- [PROBLEM STATEMENT]: Copy the following entries verbatim, keeping every line as it is.

- [RECORDS TO USE]:
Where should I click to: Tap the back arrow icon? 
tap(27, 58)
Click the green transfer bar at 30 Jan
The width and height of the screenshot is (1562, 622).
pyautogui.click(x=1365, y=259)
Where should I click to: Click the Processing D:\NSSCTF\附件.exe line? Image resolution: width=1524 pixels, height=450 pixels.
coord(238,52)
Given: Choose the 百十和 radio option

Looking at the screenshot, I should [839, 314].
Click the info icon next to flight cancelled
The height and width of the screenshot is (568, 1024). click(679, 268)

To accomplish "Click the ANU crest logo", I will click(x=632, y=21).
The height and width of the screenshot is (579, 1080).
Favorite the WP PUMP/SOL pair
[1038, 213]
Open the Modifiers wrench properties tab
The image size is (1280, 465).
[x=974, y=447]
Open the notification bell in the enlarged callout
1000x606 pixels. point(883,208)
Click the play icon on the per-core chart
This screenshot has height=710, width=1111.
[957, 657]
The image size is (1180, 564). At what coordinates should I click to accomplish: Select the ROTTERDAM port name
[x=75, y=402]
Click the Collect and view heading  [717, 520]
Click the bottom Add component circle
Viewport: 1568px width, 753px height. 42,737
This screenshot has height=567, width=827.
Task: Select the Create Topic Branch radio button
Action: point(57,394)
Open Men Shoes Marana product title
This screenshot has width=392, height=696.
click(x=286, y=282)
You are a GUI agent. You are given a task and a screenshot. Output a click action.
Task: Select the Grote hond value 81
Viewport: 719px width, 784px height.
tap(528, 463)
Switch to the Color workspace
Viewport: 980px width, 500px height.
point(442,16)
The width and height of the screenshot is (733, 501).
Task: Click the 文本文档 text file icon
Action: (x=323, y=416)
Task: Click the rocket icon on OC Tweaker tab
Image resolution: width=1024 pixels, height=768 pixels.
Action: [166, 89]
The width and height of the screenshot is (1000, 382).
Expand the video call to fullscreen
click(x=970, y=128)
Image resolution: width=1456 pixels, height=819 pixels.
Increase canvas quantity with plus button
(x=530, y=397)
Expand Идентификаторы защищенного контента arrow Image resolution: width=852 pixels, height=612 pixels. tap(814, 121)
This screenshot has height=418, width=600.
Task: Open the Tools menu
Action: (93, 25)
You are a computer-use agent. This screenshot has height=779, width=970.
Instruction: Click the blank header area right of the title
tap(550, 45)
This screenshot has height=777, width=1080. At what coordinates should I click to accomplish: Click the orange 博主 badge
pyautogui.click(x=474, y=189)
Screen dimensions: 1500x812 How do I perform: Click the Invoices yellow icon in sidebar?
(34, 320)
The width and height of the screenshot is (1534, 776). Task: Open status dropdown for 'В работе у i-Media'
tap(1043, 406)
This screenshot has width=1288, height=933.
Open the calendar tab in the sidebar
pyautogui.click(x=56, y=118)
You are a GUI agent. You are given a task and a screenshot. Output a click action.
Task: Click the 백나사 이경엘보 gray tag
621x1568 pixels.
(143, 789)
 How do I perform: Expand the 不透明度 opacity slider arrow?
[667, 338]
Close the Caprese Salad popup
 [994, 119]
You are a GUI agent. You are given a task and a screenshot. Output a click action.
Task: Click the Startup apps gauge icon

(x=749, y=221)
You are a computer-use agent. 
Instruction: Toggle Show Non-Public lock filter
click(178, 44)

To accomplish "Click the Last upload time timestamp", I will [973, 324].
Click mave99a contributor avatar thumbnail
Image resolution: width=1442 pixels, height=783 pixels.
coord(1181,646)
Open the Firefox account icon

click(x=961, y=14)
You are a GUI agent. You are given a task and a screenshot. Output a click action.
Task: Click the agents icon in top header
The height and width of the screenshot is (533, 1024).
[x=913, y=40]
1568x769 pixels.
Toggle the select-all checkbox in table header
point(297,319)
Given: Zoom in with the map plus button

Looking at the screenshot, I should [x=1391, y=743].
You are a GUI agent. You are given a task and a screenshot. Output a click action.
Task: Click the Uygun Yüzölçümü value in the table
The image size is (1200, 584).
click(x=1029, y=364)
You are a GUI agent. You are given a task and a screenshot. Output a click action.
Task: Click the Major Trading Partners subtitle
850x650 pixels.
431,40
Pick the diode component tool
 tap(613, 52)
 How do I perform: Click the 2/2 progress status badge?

- [SOLUTION TO THIS PROBLEM]:
Where should I click to: Tap the back arrow icon? 
tap(27, 58)
Click the green transfer bar at 30 Jan
The width and height of the screenshot is (1562, 622).
pyautogui.click(x=1365, y=259)
Where should I click to: Click the Processing D:\NSSCTF\附件.exe line? Image resolution: width=1524 pixels, height=450 pixels.
coord(238,52)
Given: Choose the 百十和 radio option

Looking at the screenshot, I should [839, 314].
Click the info icon next to flight cancelled
The height and width of the screenshot is (568, 1024). click(679, 268)

To accomplish "Click the ANU crest logo", I will click(x=632, y=21).
The height and width of the screenshot is (579, 1080).
Favorite the WP PUMP/SOL pair
[1038, 213]
Open the Modifiers wrench properties tab
The image size is (1280, 465).
[x=974, y=447]
Open the notification bell in the enlarged callout
1000x606 pixels. point(883,208)
Click the play icon on the per-core chart
This screenshot has height=710, width=1111.
[957, 657]
The image size is (1180, 564). At what coordinates should I click to accomplish: Select the ROTTERDAM port name
[x=75, y=402]
Click the Collect and view heading  [717, 520]
Click the bottom Add component circle
Viewport: 1568px width, 753px height. 42,737
This screenshot has height=567, width=827.
Task: Select the Create Topic Branch radio button
Action: point(57,394)
Open Men Shoes Marana product title
This screenshot has width=392, height=696.
click(x=286, y=282)
You are a GUI agent. You are given a task and a screenshot. Output a click action.
Task: Select the Grote hond value 81
Viewport: 719px width, 784px height.
tap(528, 463)
Switch to the Color workspace
Viewport: 980px width, 500px height.
point(442,16)
The width and height of the screenshot is (733, 501).
Task: Click the 文本文档 text file icon
Action: (x=323, y=416)
Task: Click the rocket icon on OC Tweaker tab
Image resolution: width=1024 pixels, height=768 pixels.
Action: [166, 89]
The width and height of the screenshot is (1000, 382).
Expand the video call to fullscreen
click(x=970, y=128)
Image resolution: width=1456 pixels, height=819 pixels.
Increase canvas quantity with plus button
(x=530, y=397)
Expand Идентификаторы защищенного контента arrow Image resolution: width=852 pixels, height=612 pixels. tap(814, 121)
This screenshot has height=418, width=600.
Task: Open the Tools menu
Action: (93, 25)
You are a computer-use agent. This screenshot has height=779, width=970.
Instruction: Click the blank header area right of the title
tap(550, 45)
This screenshot has height=777, width=1080. At what coordinates should I click to accomplish: Click the orange 博主 badge
pyautogui.click(x=474, y=189)
Screen dimensions: 1500x812 How do I perform: Click the Invoices yellow icon in sidebar?
(34, 320)
The width and height of the screenshot is (1534, 776). Task: Open status dropdown for 'В работе у i-Media'
tap(1043, 406)
This screenshot has width=1288, height=933.
Open the calendar tab in the sidebar
pyautogui.click(x=56, y=118)
You are a GUI agent. You are given a task and a screenshot. Output a click action.
Task: Click the 백나사 이경엘보 gray tag
621x1568 pixels.
(143, 789)
 How do I perform: Expand the 不透明度 opacity slider arrow?
[667, 338]
Close the Caprese Salad popup
 [994, 119]
You are a GUI agent. You are given a task and a screenshot. Output a click action.
Task: Click the Startup apps gauge icon

(x=749, y=221)
You are a computer-use agent. 
Instruction: Toggle Show Non-Public lock filter
click(178, 44)

To accomplish "Click the Last upload time timestamp", I will [973, 324].
Click mave99a contributor avatar thumbnail
Image resolution: width=1442 pixels, height=783 pixels.
coord(1181,646)
Open the Firefox account icon

click(x=961, y=14)
You are a GUI agent. You are given a task and a screenshot. Output a click action.
Task: Click the agents icon in top header
The height and width of the screenshot is (533, 1024).
[x=913, y=40]
1568x769 pixels.
Toggle the select-all checkbox in table header
point(297,319)
Given: Zoom in with the map plus button

Looking at the screenshot, I should [x=1391, y=743].
You are a GUI agent. You are given a task and a screenshot. Output a click action.
Task: Click the Uygun Yüzölçümü value in the table
The image size is (1200, 584).
click(x=1029, y=364)
You are a GUI agent. You are given a task and a screenshot. Output a click action.
Task: Click the Major Trading Partners subtitle
850x650 pixels.
431,40
Pick the diode component tool
 tap(613, 52)
 How do I perform: Click the 2/2 progress status badge?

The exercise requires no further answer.